Postado 29/01/2012 em Como fazer

 

Esta é a etapa mais importante e mais complicada de todo o processo. Aqui, os químicos sao vitais. Entre outros, é necessario um rígido controle da temperatura, supressão de microorganismos indesejados, presença adequada de bactérias de fermentação, nutrição adequada para estas bactérias, prevenção da oxidação, etc.. A escolha da bactéria adequada para o tipo da uva é fundamental, e motivo de discordia entre varios enólogos. A mais comum é a Saccharomyces cerevisae, mas outras espécies deste mesmo gênero tambem tem sido vastamente utilizadas. Para cada ml do suco, utiliza-se uma população de cerca de 1 milhao de células de bactérias!
 
O controle da temperatura durante a fermentação alcóolica é necessário para (1) facilitar o crescimento das bactérias, (2) extrair os componentes de sabor e cor das cascas, (3) permitir o acúmulo de produtos laterais desejados, e (4) prevenir o exterminio das bactérias. A temperatura ideal para a maior parte dos vinhos é de cerca de 25oC. Mas esta etapa raramente é iniciada nesta temperatura, pois a fermentação naturalmente eleva a temperatura do suco, e os vinicultores devem evitar que esta ultrapasse a marca dos 30oC, onde as bactérias morreriam. Hoje este controle é automatizado, sendo que as pipas metalicas contém sistemas de troca de calor, e todo o processo é termostatizado.
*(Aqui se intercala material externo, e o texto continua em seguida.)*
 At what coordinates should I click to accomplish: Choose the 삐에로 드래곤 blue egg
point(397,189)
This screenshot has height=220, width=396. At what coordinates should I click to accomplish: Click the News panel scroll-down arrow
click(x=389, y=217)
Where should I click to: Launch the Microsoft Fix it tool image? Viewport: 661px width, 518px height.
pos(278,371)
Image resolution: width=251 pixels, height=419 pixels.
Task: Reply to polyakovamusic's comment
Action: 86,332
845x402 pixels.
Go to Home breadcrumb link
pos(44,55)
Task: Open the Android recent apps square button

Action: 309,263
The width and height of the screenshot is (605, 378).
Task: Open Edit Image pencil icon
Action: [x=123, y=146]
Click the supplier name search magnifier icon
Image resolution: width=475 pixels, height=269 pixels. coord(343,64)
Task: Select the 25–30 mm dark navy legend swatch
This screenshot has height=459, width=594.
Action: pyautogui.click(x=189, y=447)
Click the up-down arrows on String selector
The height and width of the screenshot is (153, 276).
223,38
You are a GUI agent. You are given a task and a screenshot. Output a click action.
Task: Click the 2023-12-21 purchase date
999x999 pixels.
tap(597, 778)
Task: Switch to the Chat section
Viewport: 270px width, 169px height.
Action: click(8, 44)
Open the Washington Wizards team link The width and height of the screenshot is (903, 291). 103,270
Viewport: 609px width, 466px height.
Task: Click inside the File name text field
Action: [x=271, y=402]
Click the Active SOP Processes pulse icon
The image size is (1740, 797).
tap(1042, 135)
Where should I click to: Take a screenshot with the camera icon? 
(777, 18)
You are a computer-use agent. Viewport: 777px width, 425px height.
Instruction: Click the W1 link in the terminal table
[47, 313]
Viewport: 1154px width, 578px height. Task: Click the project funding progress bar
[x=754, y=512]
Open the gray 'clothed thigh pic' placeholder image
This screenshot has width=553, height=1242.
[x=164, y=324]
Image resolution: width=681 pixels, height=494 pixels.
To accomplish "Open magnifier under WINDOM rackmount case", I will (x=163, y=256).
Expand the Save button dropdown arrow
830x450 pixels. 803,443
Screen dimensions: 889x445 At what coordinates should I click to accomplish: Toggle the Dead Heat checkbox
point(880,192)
O contato com o ar deve ser evitado, do contrário ocorreria a oxidação do vinho. Isto é feito pelo lacramento dos recipientes onde a fermentação é realizada e, algumas vezes, pela introduçao de CO2. Apos a fermentação, adiciona-se pequenas quantidades de SO2 ou ácido ascórbico, como anti-oxidantes. Apos a fermentaçao, o vinho é decantado e o líquido sobrenadante é então separado. O vinho esta pronto, entao, para o segundo processo de fermentação. Esta etapa é bastante executada na europa, sobretudo na França. No Brasil, entretanto, os vinicultores nao dão, ainda, muito valor para esta fermentação. O ácido malônico é transformado em  ácido lático. O processo provoca a liberação de gás carbônico Há muito tempo se sabe que, mesmo finda a fermentação alcóolica, observa-se a evolução de dióxido de carbono do vinho. Há poucos anos, quimicos descobriram que esta segunda fermentação se devia a ação de enzimas sobre o ácido malônico, presente no vinho, e a sua transformação em ácido lático. Neste processo, vários agentes de sabor, muitos ainda nao estudados, são formados.
 
Este processo produz um sabor diferenciado ao vinho; por isso, também, os vinhos franceses são tão diferentes dos demais.  Esta etapa é extremamente caprichosa: se a fermentação for excessiva, os vinhos ficarão aguados, baixos em acidez, e ricos em diacetilas, que podem até mesmo ser tóxicas, quando em excesso. Um grande controle é feito, através de leituras da composição por cromatografia. Quando o ácido malônico atinge um certo patamar; adiciona-se SO2 para inibir esta fermentação. Uma prática muito antiga, hoje é feita com requintes científicos. Envolve processos como filtraçao, centrifugaçao, refrigeraçao, troca iônica e aquecimento. Nesta etapa, o vinho é clarificado, grande parte dos produtos precipitáveis é extraida, e muitos íons metálicos, que tornam o vinho turvo, são retirados.  O vinho que tomamos é, geralmente, transparente à luz. Mas nao é desta forma que ele sai dos barris de fermentação. Muitas proteínas e complexos metálicos o deixam turvo, opaco. Entre as formas atuais de clarificação, encontram-se o uso de colunas de sílica, PVP ou caseína.